SUPPLIED DATA:
=== Begin Enclosure ===
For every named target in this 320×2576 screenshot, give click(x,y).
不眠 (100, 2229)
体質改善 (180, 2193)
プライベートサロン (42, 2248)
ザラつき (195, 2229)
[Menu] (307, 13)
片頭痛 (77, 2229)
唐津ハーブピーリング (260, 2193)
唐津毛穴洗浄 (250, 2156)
=== End Enclosure ===
EXERCISE OBJECTIVE:
Output the full listing exactly as given.

ANSWER BELOW:
For every named target in this 320×2576 screenshot, give click(x,y).
不眠 (100, 2229)
体質改善 (180, 2193)
プライベートサロン (42, 2248)
ザラつき (195, 2229)
[Menu] (307, 13)
片頭痛 (77, 2229)
唐津ハーブピーリング (260, 2193)
唐津毛穴洗浄 (250, 2156)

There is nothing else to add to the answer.